We have the technology to reach zero emissions today. We can build new solar arrays and windmills, we can invest in sustainable family farms, we can upgrade all buildings to maximize their energy efficiency — while creating well-paying jobs, cutting energy costs and cleaning up a history of environmental degradation in places where poor people and people of color live. We’ll still be operating in a dark room, but at least we’ll be less at risk of knocking the ball off its fulcrum.


The Green New Deal is a mobilization that will operate on the same timescale of abrupt climate change; that is, over decades. It’s easy for critics to say neither one — neither abrupt climate change nor the Green New Deal — can happen that fast. But both can. The Green New Deal is ambitious — some say too ambitious — but since it is the only policy on the table that sets its sights on zero carbon emissions, it is a policy worth pursuing.


As a science student, the potential for abrupt climate change drives me to the lab; as an inhabitant of planet Earth, it keeps me up at night; as a citizen, it compels me to support the policy proposals that will most immediately and most intensely reduce our carbon emissions. The Green New Deal, which demands an immediate move to zero emissions, is that policy.

**Information given:**

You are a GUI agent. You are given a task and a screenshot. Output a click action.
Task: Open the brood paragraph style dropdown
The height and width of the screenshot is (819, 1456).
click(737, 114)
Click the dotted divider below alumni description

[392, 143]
==
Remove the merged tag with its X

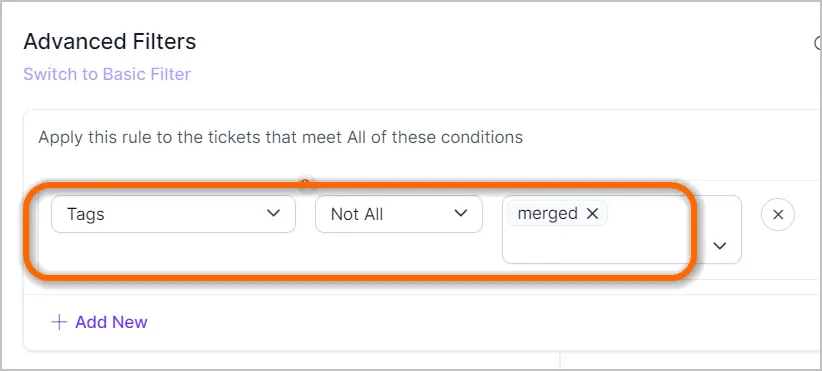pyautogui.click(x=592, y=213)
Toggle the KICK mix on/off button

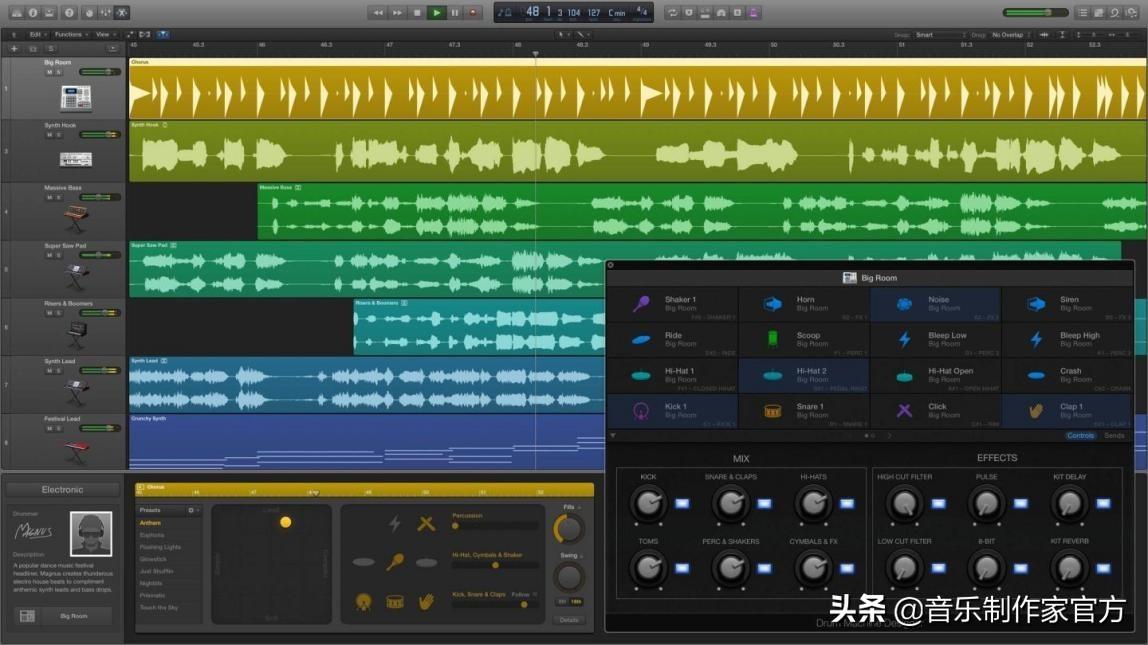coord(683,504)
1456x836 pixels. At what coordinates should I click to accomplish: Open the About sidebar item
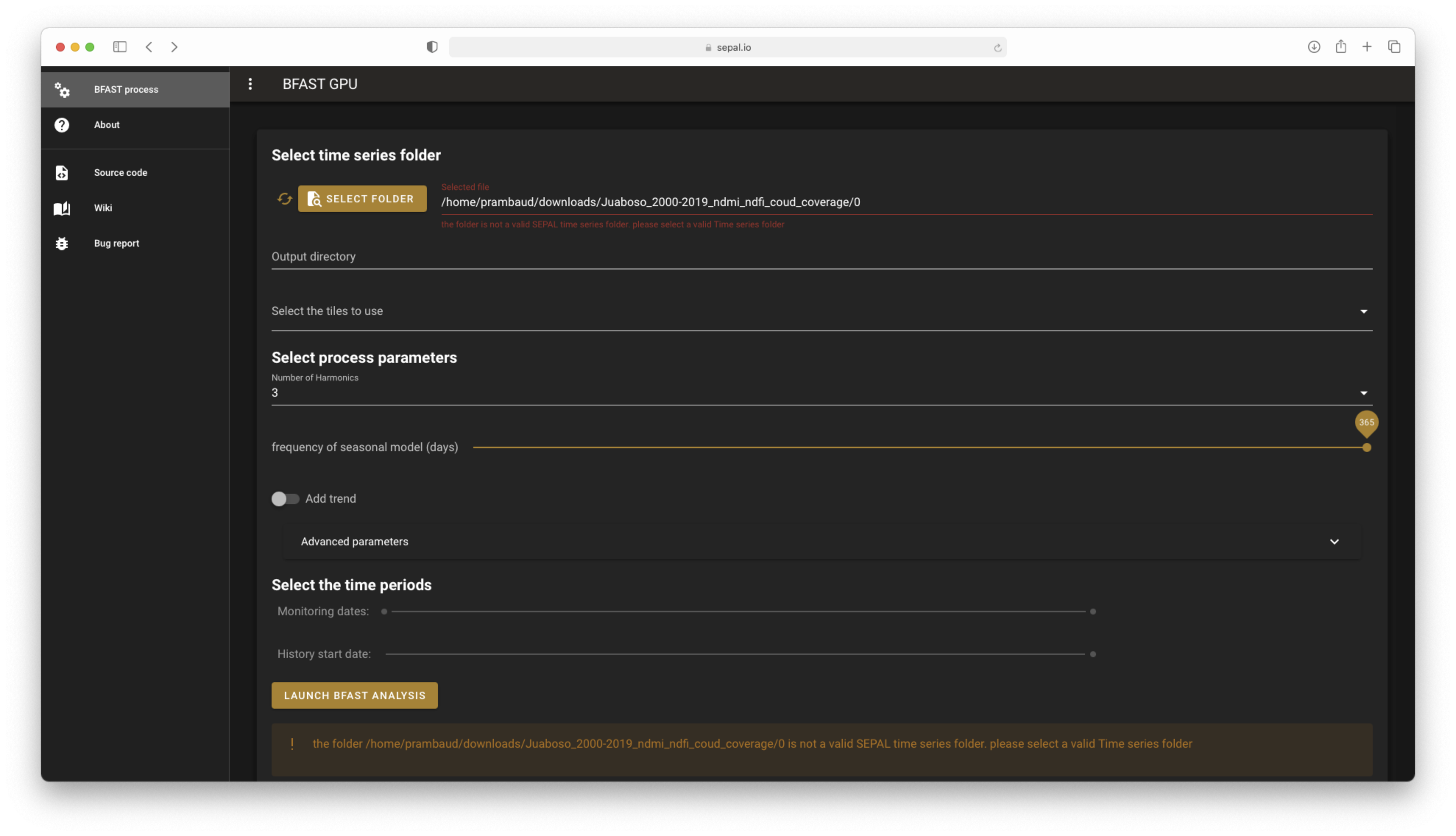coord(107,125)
---
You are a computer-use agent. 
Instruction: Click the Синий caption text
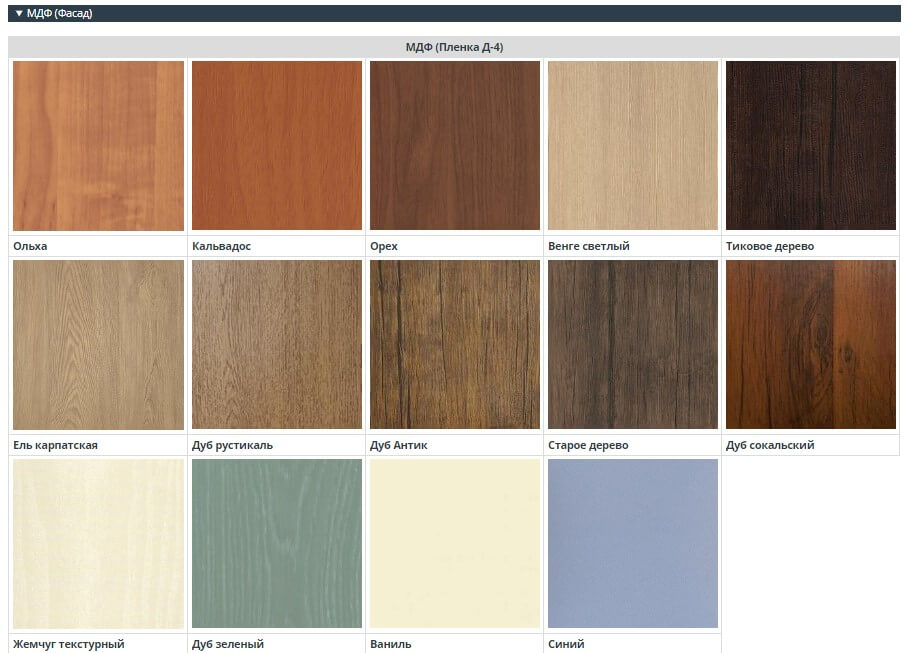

**Instruction 1:** In the Green New Deal passage, over what timescale will the mobilization operate?
**Instruction 2:** Using the reason the Green New Deal passage itself gives, explain why the policy is worth pursuing even though some call it too ambitious.
**Instruction 3:** Carry on the Green New Deal passage from its final sentence.
The records have nothing to do with the Green New Deal passage.

**Exercise answer 1:** Over decades, the same timescale as abrupt climate change.

**Exercise answer 2:** It is worth pursuing because it is the only policy on the table that sets its sights on zero carbon emissions.

**Exercise answer 3:**
Many scientists think the Younger Dryas began when meltwater from the Laurentide Ice Sheet, which covered half of North America at the end of the last glacial period, drained into the North Atlantic ocean. Because freshwater is less dense than salty water, this meltwater formed a “lid” that prevented saltwater from sinking, inhibiting the Atlantic Gulf Stream from carrying warmer water northward from the tropics, and causing abrupt regional cooling.


Right now, as we speak, the Greenland Ice Sheet is rapidly melting into the North Atlantic, nearly twice as fast as it did during the 1990s and 2000s. Of course, the context today is vastly different from that of 12,900 years ago — there was a lot more ice to melt at the end of the glacial period, and the warming then was natural, unlike the anthropogenic greenhouse warming we’re experiencing today. Will we see a Younger Dryas in our lifetimes? Who knows. But 12,910 years ago, hunter-gatherers probably didn’t think abrupt climate change was coming, either. And then it came.


Rachel Gold ’19 wishes everyone a Happy Earth Week and wants you to stop by the Main Green today to see her mud from the Younger Dryas. Please send responses to this opinion to


letters@browndailyherald.com and op-eds to opinions@browndailyherald.com.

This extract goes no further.